Extra credit or field experience for your history students: Viewing of a coming PBS program on the Trail of Tears, and a panel discussion featuring R. David Edmunds, one of the advisors to the PBS American Experience crew that made the film.

The story of Saturday, May 26, 1838, a day which began an event the Cherokees would call Nu-No-Du-Na-Tlo-Hi-Lu, “The Trail Where They Cried,” will be told from a new perspective at the premiere of “Trail of Tears” at 7:30 p.m., Tuesday, March 10, in the Davidson Auditorium at the School of Management.

We Shall Remain logo
Production background information is available on the PBS We Shall Remain site.

The third film in the five-part We Shall Remain series produced by PBS’ American Experience, “Trail of Tears” takes a new look at the United States government’s forced removal of thousands of Cherokees from their homes in the Southeastern United States, driving them toward Indian Territory in Eastern Oklahoma.

Admission is free; seating is first come, first served. The film premiere will be followed by a panel discussion with We Shall Remain executive producer Sharon Grimberg; Native American filmmaker Chris Eyre; and series adviser Dr. R. David Edmunds, the UT Dallas Anne and Chester Watson Professor in American History.

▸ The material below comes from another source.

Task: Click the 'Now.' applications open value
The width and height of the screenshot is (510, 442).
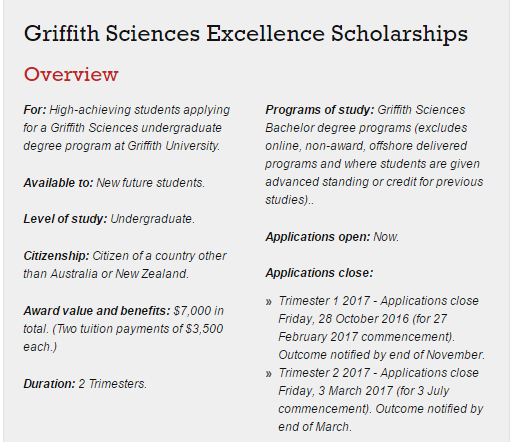Action: pos(386,237)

Especially for AP history students, this panel should provide a lot of grist for the thinking mills on questions about civil rights, genocidal actions, duties of citizens, and migration, immigration and settlement of the U.S.

North Texas high school teachers and students have great luck living in an area that includes the University of North Texas, Texas Christian University, Southern Methodist University, the University of Texas at Dallas, the University of Texas at Arlington, and the University of Dallas.   This film premiere is one more piece of that luck.

University of Texas at Dallas history professor, Dr. R. David Edmunds will take part in a panel discussion following the premiere of Trail of Tears.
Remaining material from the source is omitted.